Q113 Mr Havard: As I understand it,
parts of this were covered by something called the Global Projects
Licence, as far as JSF is concerned. There is a whole architecture
of different things here that relate to one another, of which
the Treaty is quite clearly only part. There has certainly been
confusion in my mind. I have been trying to sort of list this
structure of agreements and what is in them and what is not in
them, and it is quite a difficult exercise to do. If I am having
difficulty with it then Joe Public is having difficulty with it
in understanding where we are on this question about JSF, in relation
to all these things. That is why I asked the question, and I asked
the question about the Memorandum of Understanding because you
talked about a Memorandum of Understanding, Mr Lincoln, earlier
on, in relation to the Treaty as well. So there is a Memorandum
of Understanding about the F35 and we have a different and separate
Memorandum of Understanding about the Treaty, as I understand
it. Is that correct?
Baroness Taylor of Bolton: That
is correct.
Mr Havard: Then, underneath that, there
is a highly classified supplement to the Memorandum of Understanding
about the F35 which actual deals with the issues of operational
sovereignty. Is that right? Thank you.
Q114 Mr Jones: Can I ask, in terms
of a component that goes into JSF programmes, if I say to you
a UK component, call it "widget X', goes into the programme
under this Treaty, once it is actually part of the JSF programme
what happens to the ability of the company in the UK that produces
widget X to export that outside of the JSF? Is it confined to
what it can actually do or does it get authorisation for what
it has to do with it from the US?
Baroness Taylor of Bolton: As
I understand it, it is still subject to export controls were it
to be exported to another third party.
Q115 Mr Jones: That is not the answer
then.
Mr Lincoln: I am sorryyou
are talking about a UK widget?
Q116 Mr Jones: It goes into JSF,
and if it comes to be part of, obviously, JSF, it is done under
this Treaty. Does it then put any restrictions on the UK company
being able to export that widget to another third country?
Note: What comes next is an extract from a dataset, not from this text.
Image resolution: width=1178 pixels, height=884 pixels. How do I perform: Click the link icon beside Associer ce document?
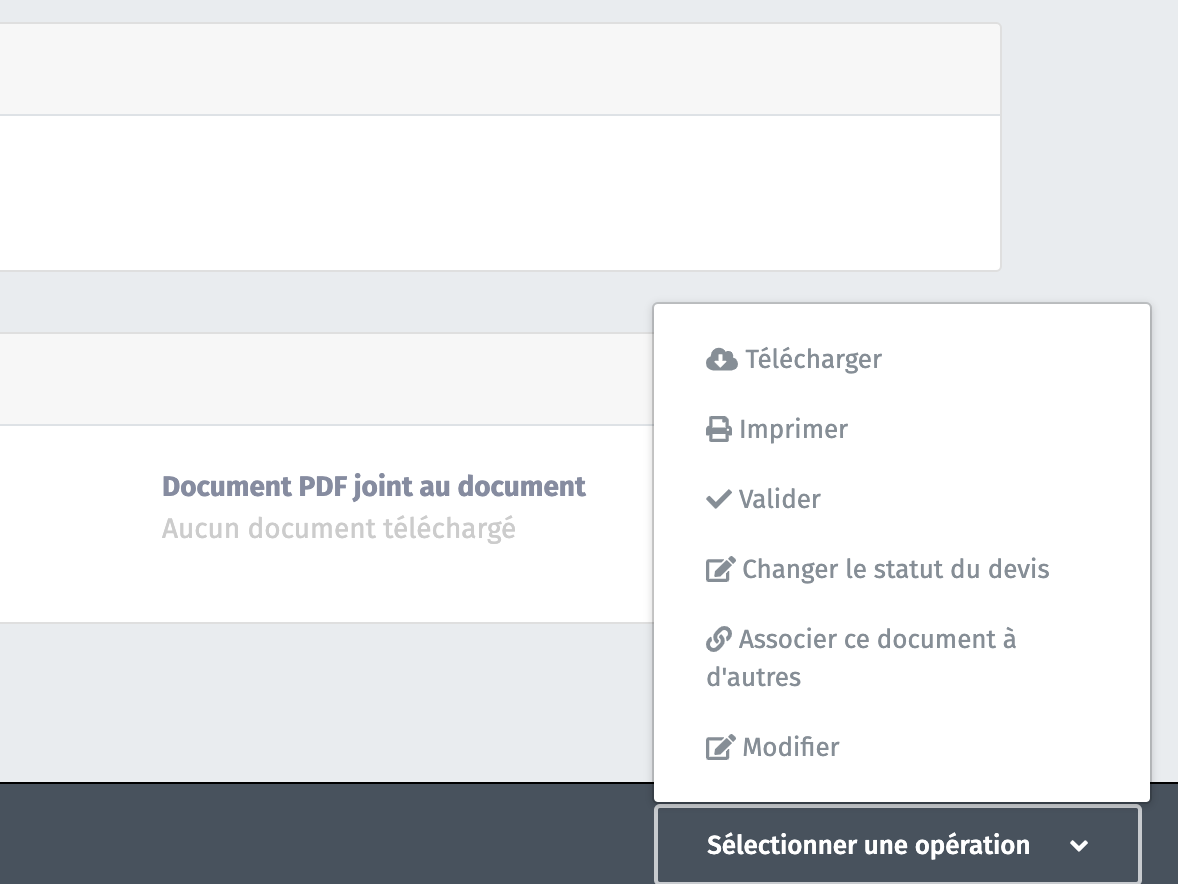click(x=718, y=639)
Baroness Taylor of Bolton: That
is not American technology that you are talking about; you are
talking about a British widget?
Mr Lincoln: The difference here,
Mr Jones, is that if it is a British widget it is not something
which is coming under this Treaty, because it relates to material
which must have been exported from the US originally into the
UK.
Mr Jones: No, no, no.
Q117 Chairman: Can you expand on
that? So this Treaty applies only to material which is exported
from the US into the UK?
Baroness Taylor of Bolton: Technology.
Mr Lincoln: A material technology.
The terms there are that the material technology must have come
from the US into the UK and we have then done something with that,
but if it is just a pure UK widget that has been developed in
the UK without US technology then this would not apply to any
restrictions on UK technology in that respect.
Q118 Mr Jones: What happens if it
becomes part of a bigger widget? Let us say you have widget A
and widget B, and widget A is British and widget B is US, and
it comes together under this Treaty into a vital piece of JSF.
Does that then restrict what the manufacturer in the UK can do
with widget A?
Baroness Taylor of Bolton: I do
not think it restricts widget A but it might restrict widget B.
Mr Lincoln: It might restrict
widget B. We can give you some quite detailed examples
Chairman: Before we disappear up extraordinary
places, Willie Rennie.
Q119 Willie Rennie: Just returning
to the Congressional approval for the $25 million or $100 million
on partstechnology and so onon sales of goods out
of the US, what limitation is that going to place on this Treaty?
How many goods come under that kind of value? Is it going to prolong
the process?
Baroness Taylor of Bolton: This
is not a new limit, remember; this is what the present
Mr French: This is the current
Congressional notification and agreement under the ITAR. A number
of these notifications happen each year, but it is a handful.
We envisage that most of the technology that will be covered will
not get that high. The $25 million is almost for a single item.
It is the $100 million which is the broader material. So it is
a high threshold which might cover that.